I've recently started looking at these guys and couldn't find a related thread so here we go.
I like their products, story, growth, lack of debt. A recent IPO and one of the very few tech names on the TSX.
People seem to draw parallels with Shopify in terms of growth and high valuation. No earnings yet.

Is anyone else looking at opening a position here?

My main interest comes from my Canadian X-Pack is lacking exposure to the tech sector. As it was mentioned
in other threads it seems like most people are light on Canadian tech - understandably so given the few choices.

Cheers,
JC


----------



## john.cray (Dec 7, 2016)

LSPD up over 9% today on news of acquisition https://investors.lightspeedhq.com/...ces-the-Acquisition-of-Gastrofix/default.aspx


----------



## Topo (Aug 31, 2019)

There is news on the tape that LSPD is going to be listed on NYSE. 

Is there a trade here?
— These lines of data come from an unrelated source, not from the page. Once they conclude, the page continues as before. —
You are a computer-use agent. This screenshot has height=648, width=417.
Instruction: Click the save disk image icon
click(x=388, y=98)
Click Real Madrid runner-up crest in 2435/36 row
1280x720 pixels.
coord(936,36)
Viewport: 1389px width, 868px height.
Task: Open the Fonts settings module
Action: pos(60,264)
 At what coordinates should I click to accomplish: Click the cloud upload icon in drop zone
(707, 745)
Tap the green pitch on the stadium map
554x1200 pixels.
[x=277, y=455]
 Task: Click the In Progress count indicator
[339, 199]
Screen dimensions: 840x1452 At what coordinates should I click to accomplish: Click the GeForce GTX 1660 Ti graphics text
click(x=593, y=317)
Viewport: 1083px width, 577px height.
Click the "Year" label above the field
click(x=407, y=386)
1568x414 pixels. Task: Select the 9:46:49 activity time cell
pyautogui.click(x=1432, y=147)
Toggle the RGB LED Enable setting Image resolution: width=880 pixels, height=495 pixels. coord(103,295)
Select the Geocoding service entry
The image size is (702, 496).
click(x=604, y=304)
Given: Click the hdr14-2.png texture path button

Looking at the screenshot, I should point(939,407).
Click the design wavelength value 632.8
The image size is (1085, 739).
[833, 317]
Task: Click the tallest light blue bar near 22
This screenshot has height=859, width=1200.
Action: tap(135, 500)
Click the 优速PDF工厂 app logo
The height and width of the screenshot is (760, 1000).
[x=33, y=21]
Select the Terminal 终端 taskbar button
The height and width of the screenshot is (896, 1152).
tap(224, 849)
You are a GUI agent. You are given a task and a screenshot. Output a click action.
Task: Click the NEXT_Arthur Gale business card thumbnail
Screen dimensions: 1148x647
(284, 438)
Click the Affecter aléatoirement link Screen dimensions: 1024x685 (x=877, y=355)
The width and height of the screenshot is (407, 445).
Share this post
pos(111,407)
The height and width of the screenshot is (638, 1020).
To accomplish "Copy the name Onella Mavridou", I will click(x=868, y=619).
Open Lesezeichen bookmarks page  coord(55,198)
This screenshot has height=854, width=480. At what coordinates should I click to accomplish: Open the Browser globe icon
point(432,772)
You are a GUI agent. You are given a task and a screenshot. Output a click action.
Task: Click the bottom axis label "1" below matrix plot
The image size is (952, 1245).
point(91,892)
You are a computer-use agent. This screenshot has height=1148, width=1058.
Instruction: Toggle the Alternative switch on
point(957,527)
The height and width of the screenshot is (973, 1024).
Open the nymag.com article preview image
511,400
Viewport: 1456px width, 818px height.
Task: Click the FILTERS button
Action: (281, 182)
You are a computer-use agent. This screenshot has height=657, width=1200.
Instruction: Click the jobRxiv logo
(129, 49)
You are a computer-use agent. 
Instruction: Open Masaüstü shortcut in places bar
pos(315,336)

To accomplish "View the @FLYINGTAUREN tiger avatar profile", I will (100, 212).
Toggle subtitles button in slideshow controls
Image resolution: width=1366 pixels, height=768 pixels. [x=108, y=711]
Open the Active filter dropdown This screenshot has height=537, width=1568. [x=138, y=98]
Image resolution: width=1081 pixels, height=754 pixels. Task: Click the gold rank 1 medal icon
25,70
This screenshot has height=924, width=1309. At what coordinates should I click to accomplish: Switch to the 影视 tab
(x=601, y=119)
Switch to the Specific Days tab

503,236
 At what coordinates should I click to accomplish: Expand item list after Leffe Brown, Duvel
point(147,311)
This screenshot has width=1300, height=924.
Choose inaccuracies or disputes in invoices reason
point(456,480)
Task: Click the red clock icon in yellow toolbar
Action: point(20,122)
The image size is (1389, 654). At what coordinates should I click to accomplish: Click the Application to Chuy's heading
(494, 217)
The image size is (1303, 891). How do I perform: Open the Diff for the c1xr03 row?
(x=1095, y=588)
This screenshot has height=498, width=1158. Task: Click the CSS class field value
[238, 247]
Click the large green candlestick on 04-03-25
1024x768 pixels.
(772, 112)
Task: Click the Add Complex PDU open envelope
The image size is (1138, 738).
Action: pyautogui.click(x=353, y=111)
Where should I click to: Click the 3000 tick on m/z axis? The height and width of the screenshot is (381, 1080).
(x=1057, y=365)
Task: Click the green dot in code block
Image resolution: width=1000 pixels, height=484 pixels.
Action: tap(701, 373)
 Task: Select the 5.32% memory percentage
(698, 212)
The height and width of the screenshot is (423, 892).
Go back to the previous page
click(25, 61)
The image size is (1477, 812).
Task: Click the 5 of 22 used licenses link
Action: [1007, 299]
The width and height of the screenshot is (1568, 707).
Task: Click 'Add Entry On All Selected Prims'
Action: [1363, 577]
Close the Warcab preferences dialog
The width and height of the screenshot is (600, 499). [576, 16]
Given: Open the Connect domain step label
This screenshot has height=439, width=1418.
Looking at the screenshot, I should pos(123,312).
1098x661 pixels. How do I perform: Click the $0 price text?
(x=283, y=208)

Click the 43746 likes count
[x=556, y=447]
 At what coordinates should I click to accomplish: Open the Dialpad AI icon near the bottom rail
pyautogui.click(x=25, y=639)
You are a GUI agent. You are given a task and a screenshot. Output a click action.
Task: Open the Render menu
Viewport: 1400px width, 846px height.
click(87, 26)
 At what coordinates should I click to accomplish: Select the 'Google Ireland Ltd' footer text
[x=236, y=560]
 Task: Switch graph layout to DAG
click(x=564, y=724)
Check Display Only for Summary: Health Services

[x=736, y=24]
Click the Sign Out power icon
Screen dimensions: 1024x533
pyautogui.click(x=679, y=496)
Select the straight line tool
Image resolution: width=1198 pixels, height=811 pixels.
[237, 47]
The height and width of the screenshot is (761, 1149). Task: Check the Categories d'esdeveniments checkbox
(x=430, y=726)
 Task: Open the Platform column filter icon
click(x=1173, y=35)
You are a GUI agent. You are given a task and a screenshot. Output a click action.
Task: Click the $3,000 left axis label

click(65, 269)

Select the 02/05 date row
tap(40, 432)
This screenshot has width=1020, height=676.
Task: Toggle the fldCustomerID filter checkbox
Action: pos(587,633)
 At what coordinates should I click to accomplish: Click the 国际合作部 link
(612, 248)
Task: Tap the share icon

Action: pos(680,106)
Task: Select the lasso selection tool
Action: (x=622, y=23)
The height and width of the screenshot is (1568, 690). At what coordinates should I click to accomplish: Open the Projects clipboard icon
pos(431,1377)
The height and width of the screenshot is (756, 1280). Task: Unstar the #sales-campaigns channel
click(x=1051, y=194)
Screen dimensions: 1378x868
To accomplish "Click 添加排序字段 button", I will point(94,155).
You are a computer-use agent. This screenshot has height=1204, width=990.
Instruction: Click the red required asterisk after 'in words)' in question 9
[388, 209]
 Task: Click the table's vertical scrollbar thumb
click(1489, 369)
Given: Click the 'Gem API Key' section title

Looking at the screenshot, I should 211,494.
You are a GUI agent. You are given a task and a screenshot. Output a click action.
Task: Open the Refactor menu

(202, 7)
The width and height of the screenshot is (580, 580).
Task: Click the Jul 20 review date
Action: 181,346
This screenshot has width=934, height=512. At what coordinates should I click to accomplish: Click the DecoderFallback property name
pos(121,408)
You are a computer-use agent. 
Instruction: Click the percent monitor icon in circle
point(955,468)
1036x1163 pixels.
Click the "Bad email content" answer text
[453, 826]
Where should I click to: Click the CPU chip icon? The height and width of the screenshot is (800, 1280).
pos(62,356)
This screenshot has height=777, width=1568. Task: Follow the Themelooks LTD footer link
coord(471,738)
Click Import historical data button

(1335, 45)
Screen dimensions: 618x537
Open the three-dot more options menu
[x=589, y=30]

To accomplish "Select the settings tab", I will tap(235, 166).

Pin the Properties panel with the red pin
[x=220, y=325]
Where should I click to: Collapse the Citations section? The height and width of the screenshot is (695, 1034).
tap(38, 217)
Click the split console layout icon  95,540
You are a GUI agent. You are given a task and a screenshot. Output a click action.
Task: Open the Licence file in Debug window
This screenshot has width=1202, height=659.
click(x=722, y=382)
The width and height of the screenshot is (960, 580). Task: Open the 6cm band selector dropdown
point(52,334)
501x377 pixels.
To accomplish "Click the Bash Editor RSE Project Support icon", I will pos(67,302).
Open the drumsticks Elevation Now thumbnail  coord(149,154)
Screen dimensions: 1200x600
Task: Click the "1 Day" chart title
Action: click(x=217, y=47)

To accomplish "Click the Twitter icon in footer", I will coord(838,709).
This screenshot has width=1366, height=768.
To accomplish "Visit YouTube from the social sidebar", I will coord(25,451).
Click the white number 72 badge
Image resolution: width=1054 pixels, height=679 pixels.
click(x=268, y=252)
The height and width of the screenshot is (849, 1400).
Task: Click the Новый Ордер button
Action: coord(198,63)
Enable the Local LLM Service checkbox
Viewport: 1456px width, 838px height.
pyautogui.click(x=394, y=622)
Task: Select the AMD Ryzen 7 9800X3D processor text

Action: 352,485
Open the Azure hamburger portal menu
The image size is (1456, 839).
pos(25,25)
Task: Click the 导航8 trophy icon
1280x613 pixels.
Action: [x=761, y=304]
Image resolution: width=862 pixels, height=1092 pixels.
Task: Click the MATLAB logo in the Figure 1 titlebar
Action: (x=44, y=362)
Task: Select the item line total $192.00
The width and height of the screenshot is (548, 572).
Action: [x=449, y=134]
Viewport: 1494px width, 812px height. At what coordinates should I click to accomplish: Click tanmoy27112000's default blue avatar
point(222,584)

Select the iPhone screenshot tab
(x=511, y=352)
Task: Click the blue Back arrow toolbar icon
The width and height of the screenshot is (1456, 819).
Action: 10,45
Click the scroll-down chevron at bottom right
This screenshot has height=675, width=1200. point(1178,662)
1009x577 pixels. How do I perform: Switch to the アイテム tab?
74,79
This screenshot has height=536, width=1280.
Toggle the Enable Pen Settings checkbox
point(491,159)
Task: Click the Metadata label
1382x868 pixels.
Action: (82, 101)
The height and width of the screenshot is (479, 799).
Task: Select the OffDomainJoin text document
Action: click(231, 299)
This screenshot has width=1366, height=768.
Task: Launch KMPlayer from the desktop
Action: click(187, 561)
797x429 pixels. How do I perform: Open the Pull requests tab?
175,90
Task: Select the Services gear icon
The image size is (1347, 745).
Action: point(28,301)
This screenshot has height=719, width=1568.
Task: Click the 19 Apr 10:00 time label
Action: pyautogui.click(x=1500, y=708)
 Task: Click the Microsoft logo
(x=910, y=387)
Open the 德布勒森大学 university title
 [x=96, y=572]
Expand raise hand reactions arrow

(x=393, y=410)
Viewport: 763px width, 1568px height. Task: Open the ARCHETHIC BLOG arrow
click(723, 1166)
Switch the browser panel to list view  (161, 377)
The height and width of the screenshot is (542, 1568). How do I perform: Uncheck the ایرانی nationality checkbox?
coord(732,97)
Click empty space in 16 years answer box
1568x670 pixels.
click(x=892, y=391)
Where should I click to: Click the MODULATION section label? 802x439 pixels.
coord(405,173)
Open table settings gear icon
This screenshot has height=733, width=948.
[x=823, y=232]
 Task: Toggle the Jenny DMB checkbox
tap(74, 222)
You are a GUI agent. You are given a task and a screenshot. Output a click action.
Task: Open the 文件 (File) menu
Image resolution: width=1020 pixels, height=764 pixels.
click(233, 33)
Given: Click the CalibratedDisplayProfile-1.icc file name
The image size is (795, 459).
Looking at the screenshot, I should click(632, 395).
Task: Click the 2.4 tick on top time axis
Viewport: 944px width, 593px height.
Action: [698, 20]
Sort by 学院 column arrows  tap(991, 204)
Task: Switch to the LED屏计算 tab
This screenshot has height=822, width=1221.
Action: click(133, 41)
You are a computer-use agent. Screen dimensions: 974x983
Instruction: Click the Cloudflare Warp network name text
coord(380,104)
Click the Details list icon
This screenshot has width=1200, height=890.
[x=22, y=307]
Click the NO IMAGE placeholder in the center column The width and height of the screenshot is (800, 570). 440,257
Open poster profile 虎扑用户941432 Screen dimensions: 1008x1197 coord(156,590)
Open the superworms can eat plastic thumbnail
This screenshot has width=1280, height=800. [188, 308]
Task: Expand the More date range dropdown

Has this type of event resulted in other stocks popping?


----------



## james4beach (Nov 15, 2012)

Down 30% today


----------



## doctrine (Sep 30, 2011)

60 times revenue becomes 40 times revenue?


----------



## Ponderling (Mar 1, 2013)

But does this drop suggest a buy? Or just priced in line with a new reality?


----------



## Ice Cream (Apr 22, 2013)

Has anyone else been watching this one? It's been up the last couple days... what are your thoughts?


----------



## Eder (Feb 16, 2011)

I bought some for the wife...she likes to gamble.


----------